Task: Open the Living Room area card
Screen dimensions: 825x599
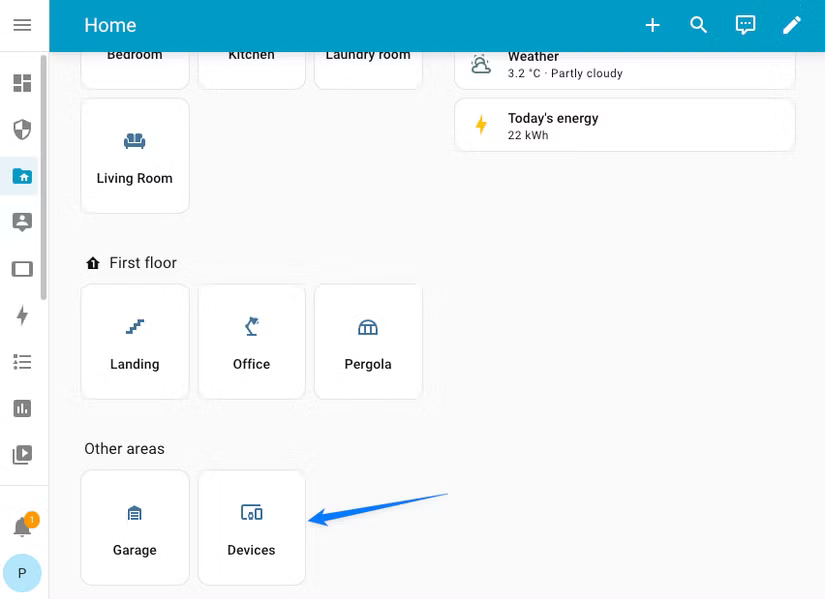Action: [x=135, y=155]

──────────

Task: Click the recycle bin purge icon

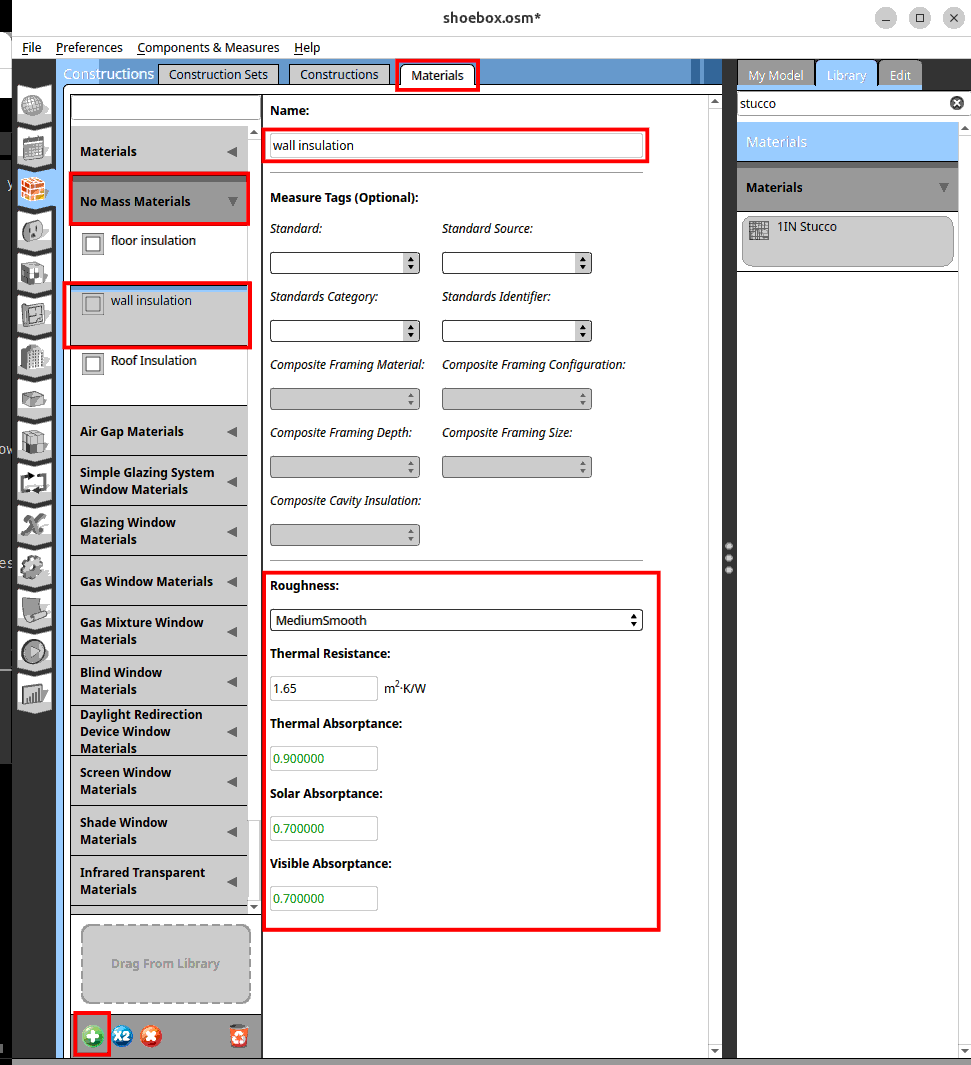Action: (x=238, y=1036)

──────────

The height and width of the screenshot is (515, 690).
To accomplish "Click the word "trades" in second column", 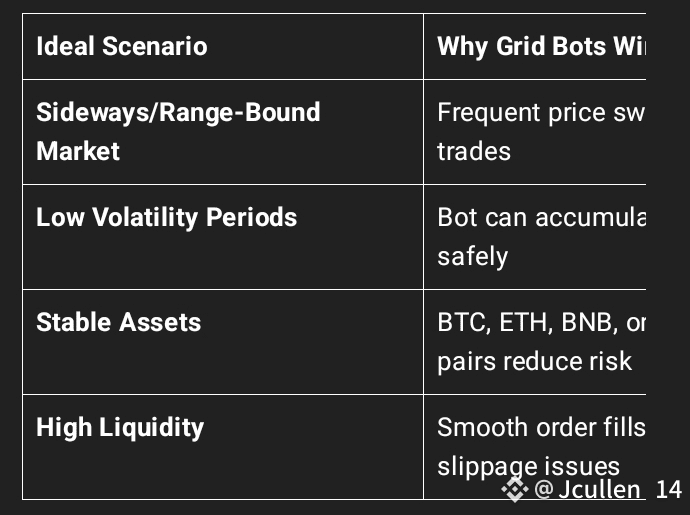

──────────

» **TO DO**: Reproduce verbatim every line of the material from the line containing "Task: Open the Living Room area card" through the line containing "Action: [x=135, y=155]", inclusive, leaving out the pictures.

» **RESPONSE TO THE EXERCISE**:
Task: Open the Living Room area card
Screen dimensions: 825x599
Action: [x=135, y=155]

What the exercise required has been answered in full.